Assignment: In the data below, begin at the line with "Task: Open the" and stop after the line with "Click the Undo arrow icon"; output those lines exactly and no pictures.

Records for this task:
---------------

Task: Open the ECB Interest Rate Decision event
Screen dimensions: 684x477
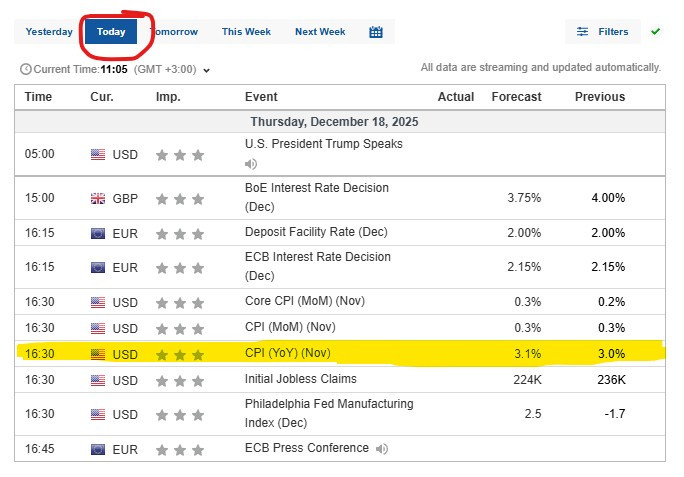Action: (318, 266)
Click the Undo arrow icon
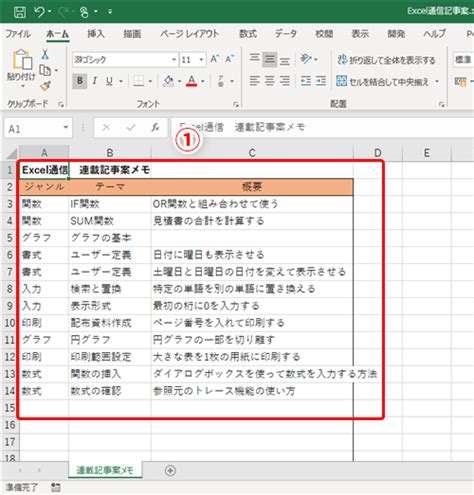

---------------

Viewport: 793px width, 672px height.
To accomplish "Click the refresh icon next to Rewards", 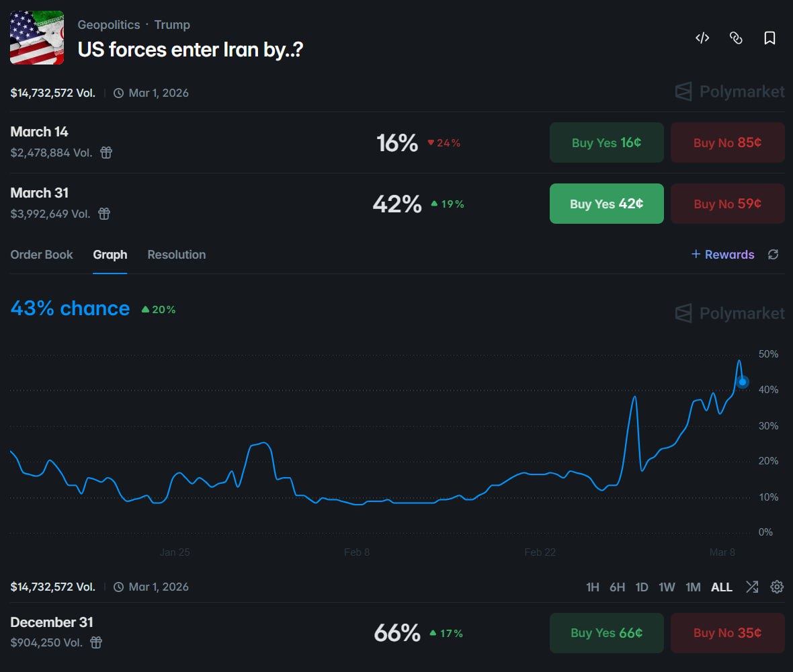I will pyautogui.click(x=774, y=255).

---------------

Answer to the exercise:
Task: Open the ECB Interest Rate Decision event
Screen dimensions: 684x477
Action: (318, 266)
Click the Undo arrow icon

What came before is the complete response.